Seth’s Blog: Take the ball and go home (crybaby)

managainstbearSomeone making you feel uncomfortable?  Seth Godin says go cry in the corner:

A bully is someone who uses physical or psychological force to demean and demoralize someone else. A bully isn’t challenging your ideas, or working with you to find a better outcome. A bully is playing a game, one that he or she enjoys and needs. You’re welcome to play this game if it makes you happy, but for most people, it will make you miserable.
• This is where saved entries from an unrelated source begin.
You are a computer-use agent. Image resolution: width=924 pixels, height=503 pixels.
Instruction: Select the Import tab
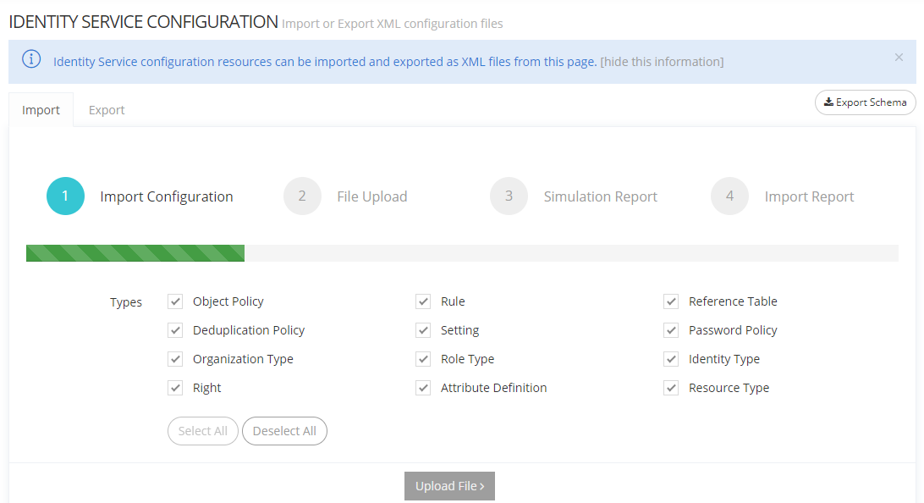[x=41, y=110]
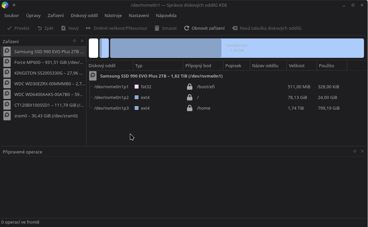Click the Provést checkmark toolbar icon
The image size is (368, 227).
[x=9, y=28]
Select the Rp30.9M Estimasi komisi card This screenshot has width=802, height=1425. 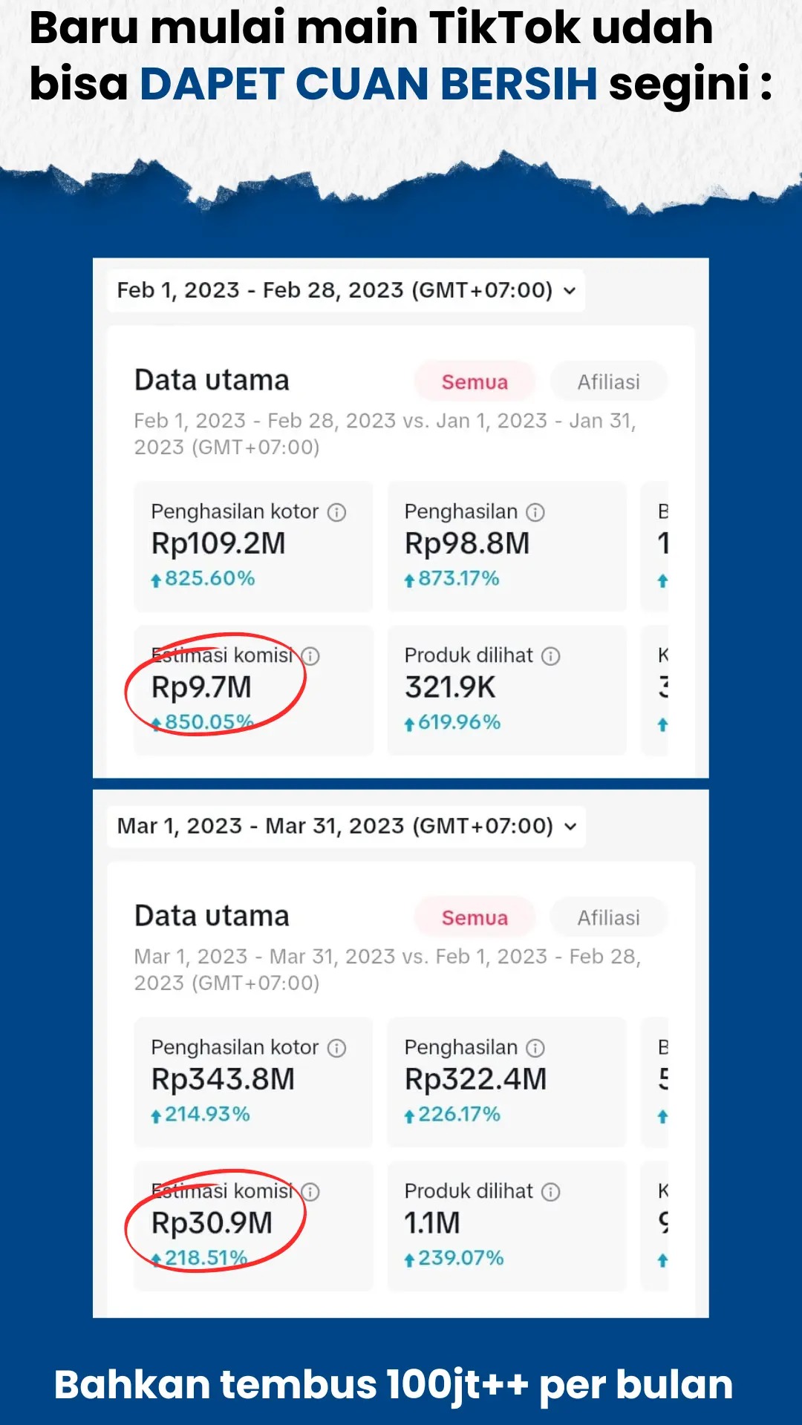253,1226
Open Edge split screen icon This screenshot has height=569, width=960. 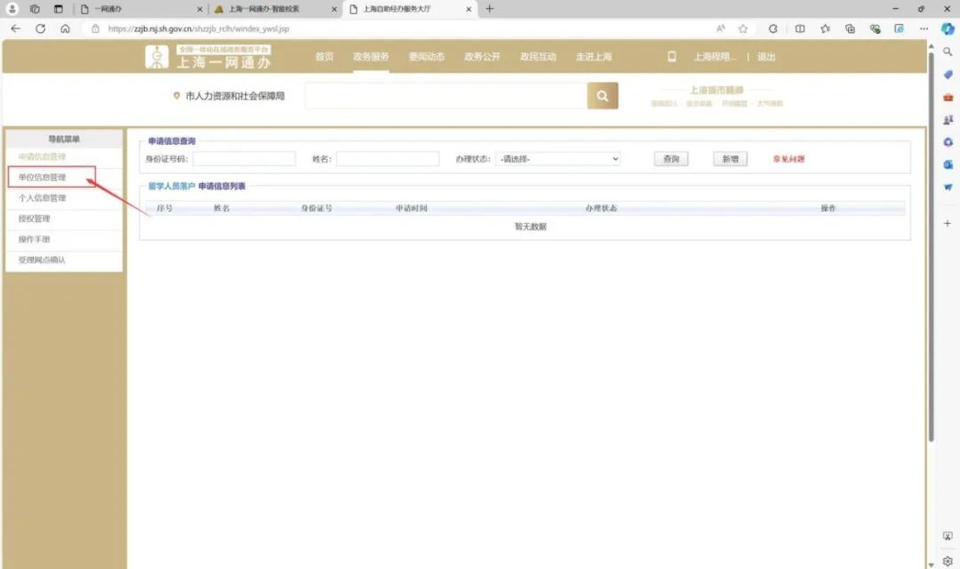pos(800,28)
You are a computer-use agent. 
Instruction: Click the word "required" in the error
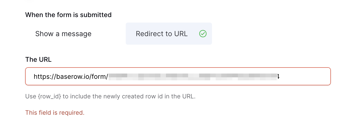(73, 113)
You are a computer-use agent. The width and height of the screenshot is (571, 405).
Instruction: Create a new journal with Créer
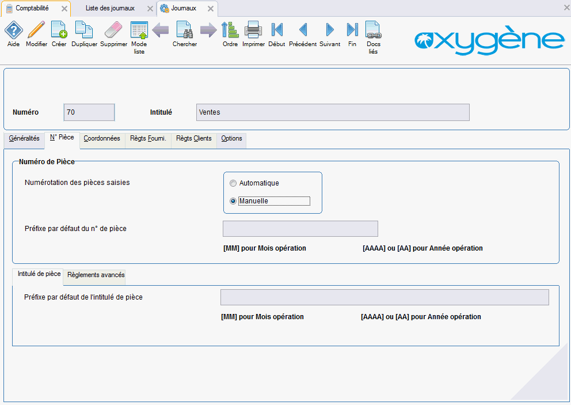59,30
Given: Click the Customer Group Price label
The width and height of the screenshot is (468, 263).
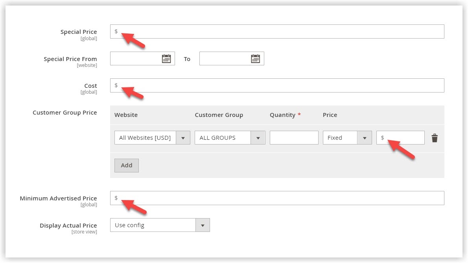Looking at the screenshot, I should 64,113.
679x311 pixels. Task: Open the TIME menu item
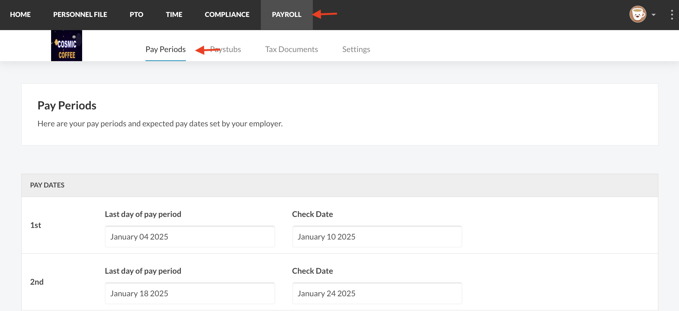174,15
So don’t.

I appreciate a lot of what Godin writes… mostly because they are off the wall ideas with practically zero application in the real world, or things that other people have already considered.

It’s mostly harmless stuff, but every once in awhile he says something that — if followed — would seriously damage the reputation and career of the one who buys in.
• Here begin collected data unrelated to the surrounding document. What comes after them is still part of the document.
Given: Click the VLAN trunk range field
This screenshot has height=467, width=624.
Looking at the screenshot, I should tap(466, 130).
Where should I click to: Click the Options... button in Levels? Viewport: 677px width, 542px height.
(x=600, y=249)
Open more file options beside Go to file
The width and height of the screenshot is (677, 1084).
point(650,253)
Godin just simplifies it all and packages it in just such a way a starry-eyed college grad could understand.

Some people sell hope.  Godin sells the idea that you are a special, wonderful human being.
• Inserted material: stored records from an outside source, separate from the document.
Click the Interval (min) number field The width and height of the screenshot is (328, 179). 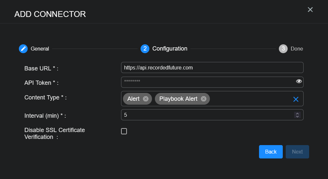(x=207, y=115)
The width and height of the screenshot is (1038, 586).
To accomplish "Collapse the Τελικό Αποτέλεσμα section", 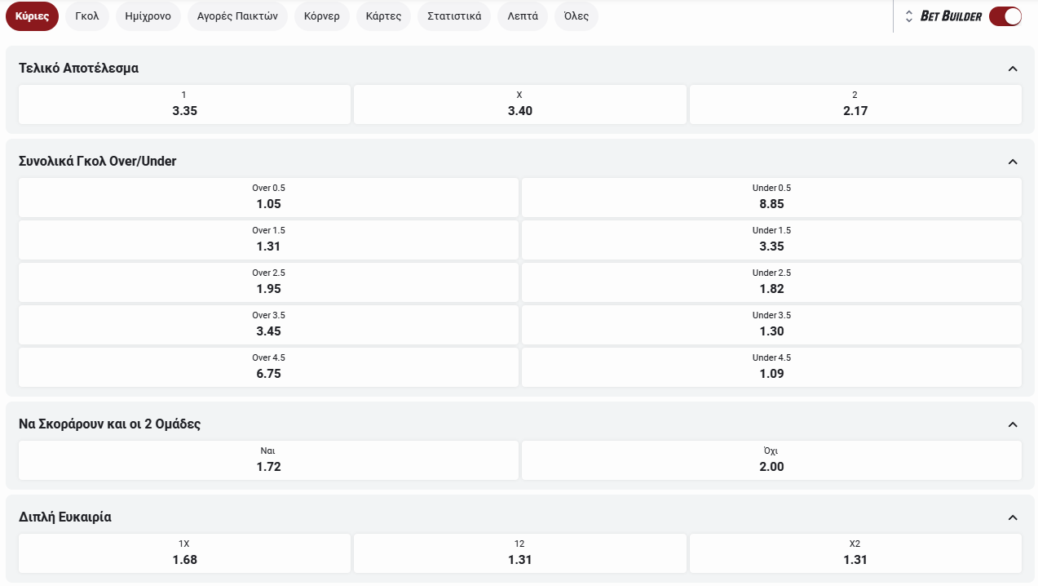I will (1013, 69).
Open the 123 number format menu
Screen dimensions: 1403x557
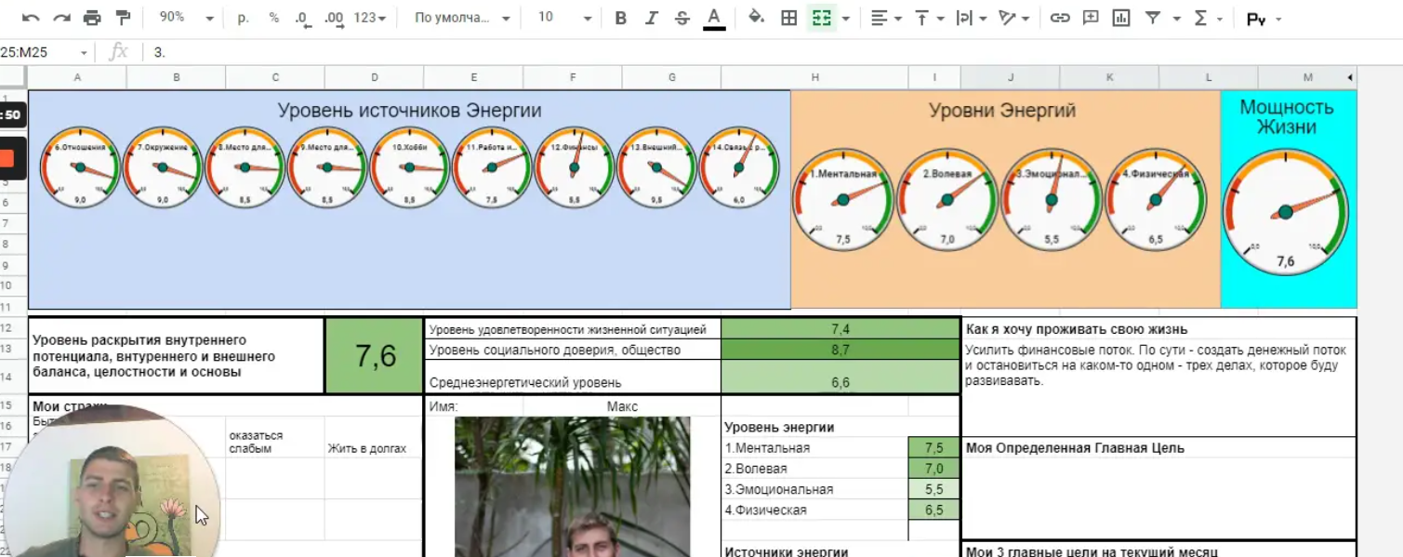click(369, 18)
FACT:  You are most certainly not a special, wonderful human being.  In fact, no one cares who you are or how special you might be.  Get in line, work like everyone else, and be thankful you’re not sleeping in a mud hut in the Sudan.

Character is forged, not inherited.  You don’t get it through good breeding.  Scratch your public school education, too.  Ain’t gonna help you here.

Bullies are the fire that separates the men from the boys, the doers from the losers, the folks that make things happen from the folks who wonder what-just-happened.

Here’s a new definition of a bully:  A bully is someone who is stronger than you, and knows it.  A bully is a challenge.  Bullies are average people — in your supermarket, cutting you off in traffic, sending you IMs at absurd hours of the day.

Bullies are your kid tugging on your pant leg for lunch.

So what do you do?  Not this:

Call her on her behavior (not who she is, but what she does). “I’m sorry, but when you talk to me like that, I’m unable to do good work. I’ll be in my office if you need me.” Then walk out, not in a huff, but with a measure of respect for the person (not the behavior).

This is a shocking piece of advice. It might even get you fired. But it will probably save your job and your sanity. Most bullies are deeply unhappy and you might just save their skin. If you’re good at what you do, you deserve better than a bully.

Here’s some different advice.  MAN.  UP.

Go make that lunch.  Smile right through it.  Exercise a bit of patience.  Ask that bully what the heck is going on.  Show the challenge that you’re better than the situation.

The worst thing you could do is walk away.  That shows an utter lack of character, or a conceited view of oneself that deserves the attention and ridicule which bullies use to wipe the emasculated weenies right off the face of the earth.

Be better.  Fight for the inches.  But for God’s sake, don’t run away!